- Associated Press - Monday, March 23, 2015

HARRISBURG, Pa. (AP) - County commissioners are lining up against Gov. Tom Wolf’s proposal to replace a fee on Marcellus Shale natural gas wells with a flat annual payment, primarily to governments where wells are hosted.

Keeping the impact fee intact is the second-highest priority of the County Commissioners Association of Pennsylvania, its executive director, Doug Hill, said Monday during the group’s annual spring conference.

The 3-year-old fee is structured to float higher - or lower - with natural gas prices and the number of wells drilled, and the association says it supports the concept as an effective way to help communities deal with the industry’s impact.

The majority of the existing impact fee goes to the local governments where the gas wells are drilled, and the most heavily drilled areas - southwestern and northern Pennsylvania - get the most money.

But Wolf, a Democrat, wants to impose a severance tax that would collect several times the amount of the impact fee. That proposal would dissolve the structure of the impact fee and replace it with a $225 million annual payment. While more of the $225 million would continue to migrate toward the most heavily drilled areas, counties as a whole would not get more money, if prices and drilling activity skyrocketed.

Severance tax collections above that amount would go to public schools statewide.

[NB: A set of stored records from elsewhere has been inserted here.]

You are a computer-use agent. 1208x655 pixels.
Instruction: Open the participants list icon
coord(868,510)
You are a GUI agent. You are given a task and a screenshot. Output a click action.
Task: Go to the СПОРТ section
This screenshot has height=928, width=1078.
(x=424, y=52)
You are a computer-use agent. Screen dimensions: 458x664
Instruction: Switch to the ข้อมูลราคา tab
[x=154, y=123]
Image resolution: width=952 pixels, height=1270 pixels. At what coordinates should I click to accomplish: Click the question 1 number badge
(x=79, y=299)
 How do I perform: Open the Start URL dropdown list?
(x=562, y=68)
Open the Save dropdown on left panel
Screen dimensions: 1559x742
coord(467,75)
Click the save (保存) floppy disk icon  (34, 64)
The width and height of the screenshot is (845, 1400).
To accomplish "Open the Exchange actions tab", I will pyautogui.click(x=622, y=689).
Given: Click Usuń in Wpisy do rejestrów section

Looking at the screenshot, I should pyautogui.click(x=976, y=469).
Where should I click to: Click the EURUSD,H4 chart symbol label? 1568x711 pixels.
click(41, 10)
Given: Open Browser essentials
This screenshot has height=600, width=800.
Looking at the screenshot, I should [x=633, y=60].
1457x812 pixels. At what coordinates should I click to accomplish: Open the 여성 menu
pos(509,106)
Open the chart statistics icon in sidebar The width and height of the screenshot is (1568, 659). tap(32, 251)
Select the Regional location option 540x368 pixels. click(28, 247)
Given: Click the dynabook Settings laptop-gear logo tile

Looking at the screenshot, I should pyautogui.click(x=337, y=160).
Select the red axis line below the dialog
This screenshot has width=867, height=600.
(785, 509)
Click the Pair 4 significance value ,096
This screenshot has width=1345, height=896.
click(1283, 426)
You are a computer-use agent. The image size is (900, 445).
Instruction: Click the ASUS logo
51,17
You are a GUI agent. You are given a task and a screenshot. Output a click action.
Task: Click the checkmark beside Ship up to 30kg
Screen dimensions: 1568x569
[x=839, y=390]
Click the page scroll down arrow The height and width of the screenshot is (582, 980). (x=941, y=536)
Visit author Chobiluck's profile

Asked by a county commissioner about his proposal during the gathering at a downtown Harrisburg hotel, Wolf said using the additional revenue for schools would give more Pennsylvanians a stake in the industry.

“We want it to work for Pennsylvania and Pennsylvania’s economy, not for the economy of Texas or Louisiana or someplace else,” Wolf said. “So, to do that, we need to make sure all Pennsylvanians feel partnership, a sense of ownership in this industry and I think a modest severance tax, which I’m proposing, would do that.”

The county commissioners association has asked the Republican-controlled Legislature to keep the structure of the impact fee intact as lawmakers consider Wolf’s proposal. Last year, nearly $226 million was distributed from the 2013 impact fee.

Of that, $123 million went to local governments, including 36 counties and about 400 municipalities. The rest went to state agencies, county conservation districts and grant programs for bridge construction, open space protections and water management.

Among counties, the biggest recipients were Bradford County at nearly $7 million, Washington County in southwestern Pennsylvania at $5.9 million and Susquehanna County at $5.4 million.

Among municipalities, Lawrence Township in Clearfield County received the most, at $720,000, followed by Sullivan Township in Tioga County ($594,000) and Mount Pleasant Township in Washington County ($507,000).

Under the 2012 law that created the impact fee, local governments can use it for 13 purposes, including cutting taxes or fixing roads, bridges and other infrastructure.

Sullivan County returned more than $500,000 in property tax reductions to almost 1,700 homeowners, according to the county commissioners association. Washington County rehabbed four bridges and spent $195,000 to replace a 20-year-old hazardous material truck with a new state-of-the-art vehicle, the association said.

The 2014 impact fee amount owed by the industry is expected to be announced in the coming weeks.